This content was initially posted 5 August 2013 on blogs.arm.com
In this blog I would like to share my experience about how the ARM® DS-5™ Streamline performance analyzer helped me to analyze where CPU cycles were being spent in some parallel benchmark code.
I have been working on a research project called MontBlanc that aims to build an HPC (High Performance Computing) prototype system using on the shelf ARM (mobile) technology. I'm in charge of performance analysis and optimization of the MPI communication library. MPI is the de-facto standard for distributed memory message passing applications, i.e. for large parallel applications that run on a cluster or on a supercomputer and communicate via external network interconnect.
A short while ago I encountered the problem of figuring out where the CPU cycles were being spent in a micro benchmark that was measuring the end-to-end latency of the MPI communication library.
The particular benchmark was a simple ping-pong test. It consists of two processes - we call them ping and pong. The ping process sends a message to the pong process by calling MPI_Send and then waits for a reply by calling MPI_Recv. The pong process calls the same MPI functions but in reverse order, i.e. it waits for a message from ping and when it receives one it immediately sends back an acknowledgement. The ping process measures the time it takes to get the acknowledgment from pong. The steps are repeated in a tight loop, typically for a few hundred times to compute the average round trip latency.
I had two SECO boards (see Figure 1) to run the benchmark. Each SECO board sported a NVIDIA Tegra2 chip with dual ARM Cortex™-A9 MP cores. They had integrated Gigabit Ethernet ports which I connected directly by a single network cable. The boards also had a second 100Mb Ethernet port which were connected to the local network.
Figure 1 The two SECO boards in the test rack
Although the benchmark itself is simple, a lot is going on under the hoods within the MPI library and in the Linux kernel at runtime to send and receive the messages across the Ethernet connection. MPI relies on the common TCP/IP protocol on these boards.

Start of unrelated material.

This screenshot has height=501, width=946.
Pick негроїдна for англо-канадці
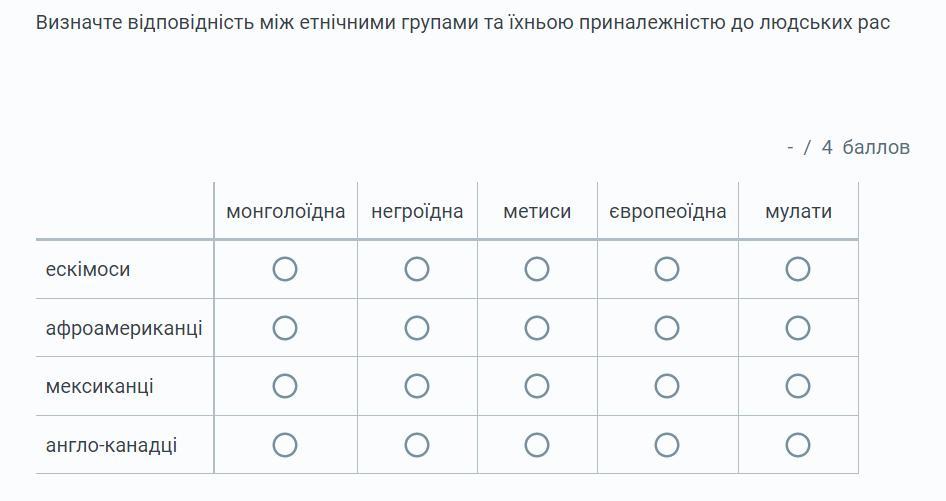(x=417, y=445)
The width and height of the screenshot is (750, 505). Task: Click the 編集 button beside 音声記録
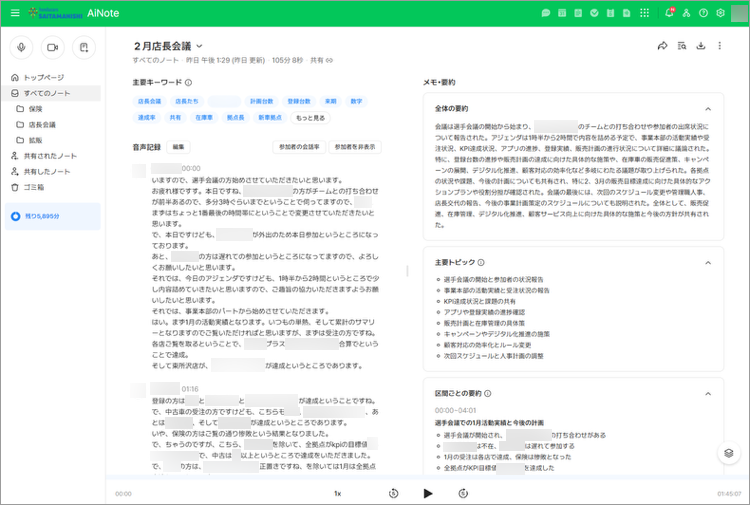(x=179, y=147)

Each MPI send/receive call lands actually in the Linux kernel through system calls and then the kernel networking subsystem does all the necessary pre- and post-processing to convert the application data into Ethernet frames and vice versa.

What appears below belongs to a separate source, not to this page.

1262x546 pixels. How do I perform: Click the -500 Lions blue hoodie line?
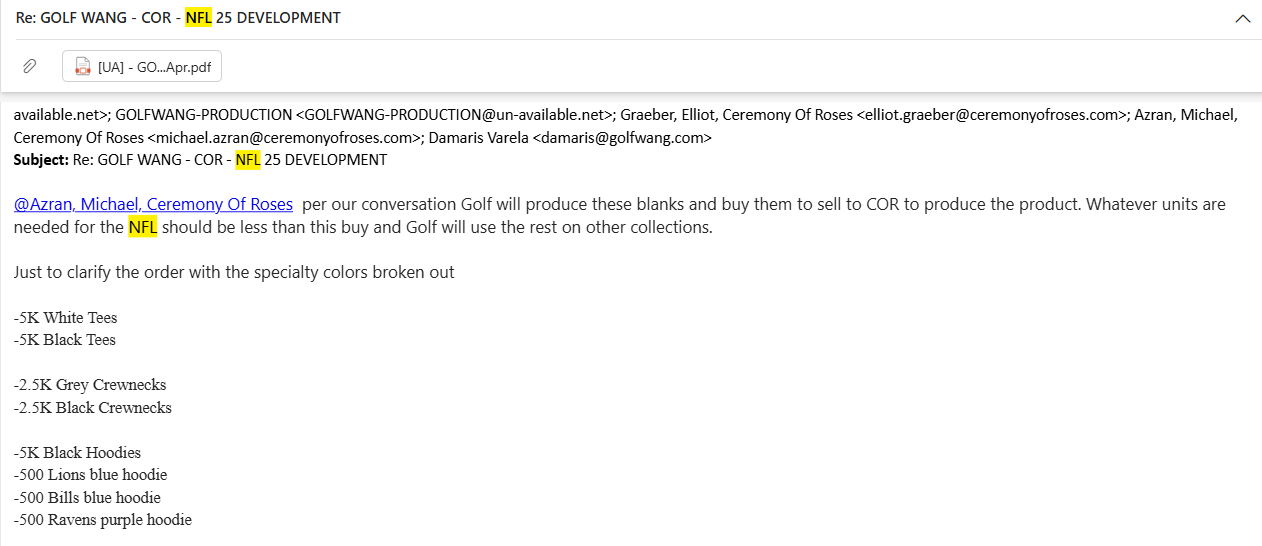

The latency numbers I saw when I ran the test on the SECO boards were rather high compared to a reference Gigabit Ethernet connected system. My task was to devise optimizations in the messaging software stack to reduce the high latency. To accomplish the task, I had to figure out where most of the cycles were spent, i.e. which component of the stack was responsible for the majority of the overhead.

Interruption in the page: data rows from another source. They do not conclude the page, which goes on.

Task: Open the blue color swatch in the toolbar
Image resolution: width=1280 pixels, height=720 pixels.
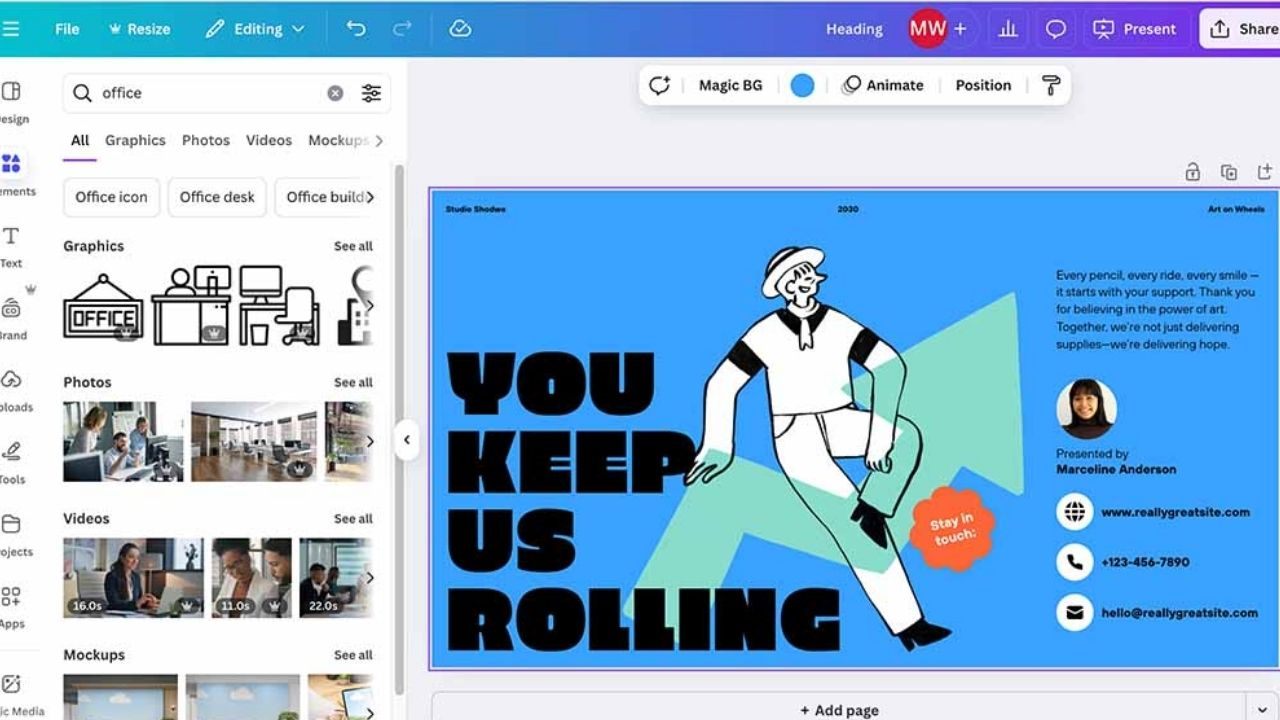Action: [802, 85]
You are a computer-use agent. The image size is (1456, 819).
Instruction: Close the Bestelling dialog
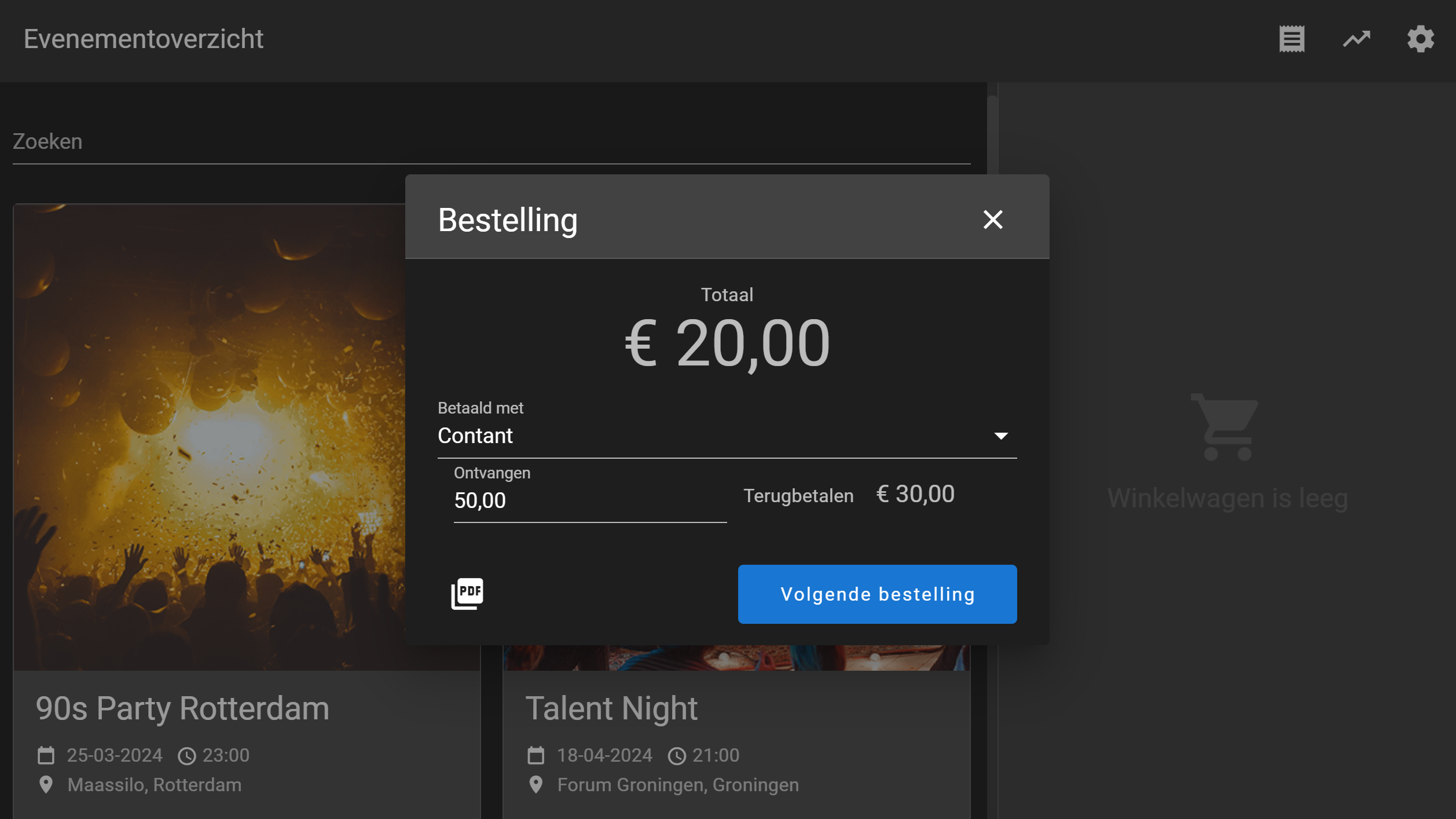pos(993,220)
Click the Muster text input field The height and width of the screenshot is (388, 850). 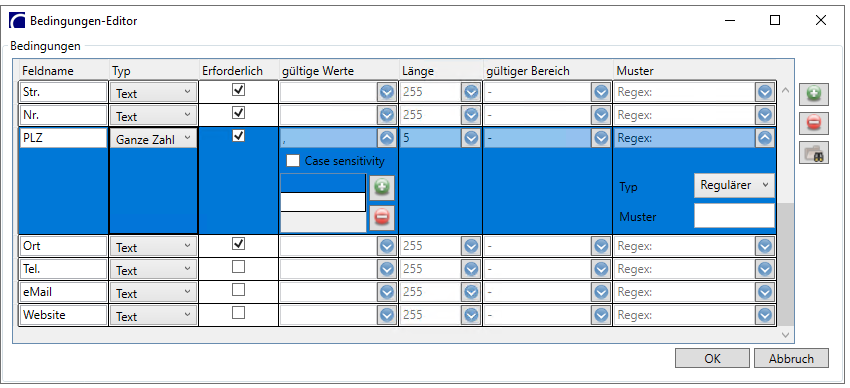734,216
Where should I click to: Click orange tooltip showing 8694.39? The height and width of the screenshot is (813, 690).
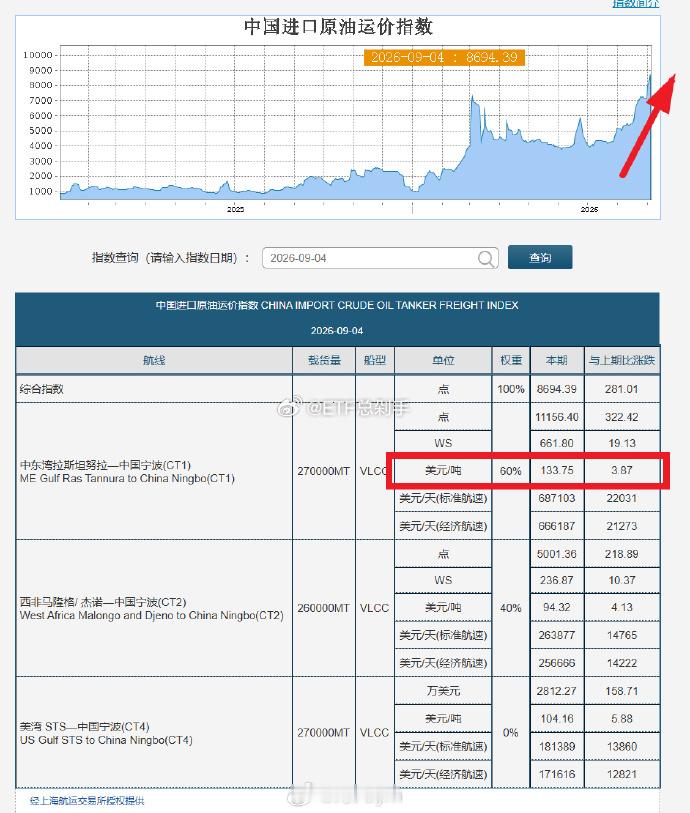click(444, 57)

I suspected the culprit was the TCP/IP processing within the kernel but I needed evidence to prove that. I had to measure the kernel imposed CPU utilization during the tight send/receive loop in the ping process. DS-5 Streamline made that measurement fairly easy and straightforward.
I launched the gator daemon on the first SECO board and the DS-5 GUI on my desktop. I hit the 'capture options' button in the Streamline data window to open the 'Capture & Analysis Options' dialog (see Figure 2). In that window, I typed the connection address (i.e. seco001:2001 where 2001 is port number my gator daemon was listening on). I also selected the 'High Resolution Timeline' option to get detailed results for my short benchmark run.
Figure 2 Capture dialog (click to enlarge)
Next, I annotated the inner loop in the benchmark source code to mark it as a special region of interest in the Streamline views. Streamline provides an instrumentation API to mark specific regions in the code. Annotations manifest as visible markers in the timeline view to help locate and analyse various runtime phases of the application.
That was all the necessary setup for my experiment. I hit the 'start capture' button and kicked off my benchmark on the SECO boards (using a separate ssh session). After the benchmark finished, I hit ‘stop capturing’. DS-5 transferred and processed the trace file in a few seconds. The default timeline view appeared on my screen as it is shown in Figure 3.
Figure 3 Streamline timeline view (click to enlarge)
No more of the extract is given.